## WRITTEN EXERCISE 1
In the issue about failing kind e2e jobs, when did the kind-1.19-parallel job start failing continuously?
## WRITTEN EXERCISE 2
In the issue about failing kind e2e jobs, update the passage from "I suspect what" up to and including "for these jobs." by changing "cluster autoscaling" to "node autoscaling".
## WRITTEN EXERCISE 3
Carry on writing the issue about failing kind e2e jobs from the point where it ends.

══ TEXT EXTRACT

(ci|pull)-kubernetes-kind-e2e.* jobs are failing

spiffxp commented 4 years ago

What happened:

https://testgrid.k8s.io/sig-release-1.19-blocking#kind-1.19-parallel&width=20
- 2020-08-31 11:56 PDT - started failing continuously
- 2020-08-28 13:47 PDT started seeing intermitted incompletes ("still running" according to spyglass)
https://testgrid.k8s.io/sig-release-1.19-blocking#kind-ipv6-1.19-parallel&width=20
- 2020-08-31 11:34 PDT - started failing continuously
- 2020-08-28 15:24 PDT started seeing intermitted incompletes ("still running" according to spyglass)

Seeing a similar pattern for all other kind release-blocking jobs.

Some, but not all of the failures, are of the variety "There are no nodes that your pod can schedule to" according to spyglass.

I suspect what is happening is the following:

these jobs are demanding about an entire node's worth of CPU, so any nodes that have even one job running have insufficient CPU
cluster autoscaling spins up new nodes to meet the demand
new nodes become available, but other jobs with smaller resource requests get scheduled on them, so they have insufficient CPU
pod is eventually terminated by plank due to remaining in Pending for too long

What you expected to happen:

I expected cluster autoscaling to spin up new nodes if none were available with sufficient capacity for these jobs.

How to reproduce it (as minimally and precisely as possible):

Please provide links to example occurrences, if any: e.g. for https://testgrid.k8s.io/sig-release-master-blocking#kind-master-parallel&width=20

https://prow.k8s.io/view/gcs/kubernetes-jenkins/logs/ci-kubernetes-kind-e2e-parallel/1300592620015194112 - 3 tests fail
https://prow.k8s.io/view/gcs/kubernetes-jenkins/logs/ci-kubernetes-kind-e2e-parallel/1300577268589924352 - There are no nodes that your pod can schedule to - check your requests, tolerations, and node selectors (skip schedule deleting pod: test-pods/332044eb-ebe2-11ea-aff6-5a14b0d7f3dc)

════
══ DATA

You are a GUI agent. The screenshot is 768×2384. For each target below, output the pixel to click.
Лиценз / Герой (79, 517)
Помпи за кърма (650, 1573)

════

## EXERCISE RESPONSE 1
2020-08-31 11:56 PDT

## EXERCISE RESPONSE 2
I suspect what is happening is the following:

these jobs are demanding about an entire node's worth of CPU, so any nodes that have even one job running have insufficient CPU
node autoscaling spins up new nodes to meet the demand
new nodes become available, but other jobs with smaller resource requests get scheduled on them, so they have insufficient CPU
pod is eventually terminated by plank due to remaining in Pending for too long

What you expected to happen:

I expected node autoscaling to spin up new nodes if none were available with sufficient capacity for these jobs.

## EXERCISE RESPONSE 3
https://prow.k8s.io/view/gcs/kubernetes-jenkins/logs/ci-kubernetes-kind-e2e-parallel/1300561918280339458 - There are no nodes that your pod can schedule to - check your requests, tolerations, and node selectors (0/52 nodes are available: 3 node(s) had taints that the pod didn't tolerate, 4 Insufficient memory, 49 Insufficient cpu.)
https://prow.k8s.io/view/gcs/kubernetes-jenkins/logs/ci-kubernetes-kind-e2e-parallel/1300546567635210241 - There are no nodes that your pod can schedule to - check your requests, tolerations, and node selectors (0/66 nodes are available: 1 Insufficient memory, 3 node(s) had taints that the pod didn't tolerate, 63 Insufficient cpu.) https://prow.k8s.io/view/gcs/kubernetes-jenkins/logs/ci-kubernetes-kind-e2e-parallel/1300531215815675904 - There are no nodes that your pod can schedule to - check your requests, tolerations, and node selectors (0/68 nodes are available: 1 Insufficient memory, 3 node(s) had taints that the pod didn't tolerate, 65 Insufficient cpu.)
https://prow.k8s.io/view/gcs/kubernetes-jenkins/logs/ci-kubernetes-kind-e2e-parallel/1300515864868556800 - 2 tests fail
https://prow.k8s.io/view/gcs/kubernetes-jenkins/logs/ci-kubernetes-kind-e2e-parallel/1300500448448352257 - There are no nodes that your pod can schedule to - check your requests, tolerations, and node selectors (0/57 nodes are available: 3 Insufficient memory, 3 node(s) had taints that the pod didn't tolerate, 54 Insufficient cpu.) https://prow.k8s.io/view/gcs/kubernetes-jenkins/logs/ci-kubernetes-kind-e2e-parallel/1300485096591069186 - Job execution failed: Pod pending timeout.

Anything else we need to know?:

EDIT: turns out the PR jobs were failing a lot too, though a few specific test cases instead of hitting pod pending (ref: https://github.com/kubernetes/test-infra/issues/19080#issuecomment-684156938)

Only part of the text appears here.